Set every record down again, exactly and completely.

[Saved entries]:
*** Begin section ***

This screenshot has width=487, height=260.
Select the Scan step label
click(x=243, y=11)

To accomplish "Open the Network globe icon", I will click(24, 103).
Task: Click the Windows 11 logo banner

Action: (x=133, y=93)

*** End section ***

[COMPLETED TASK]:
This screenshot has width=487, height=260.
Select the Scan step label
click(x=243, y=11)

To accomplish "Open the Network globe icon", I will click(24, 103).
Task: Click the Windows 11 logo banner

Action: (x=133, y=93)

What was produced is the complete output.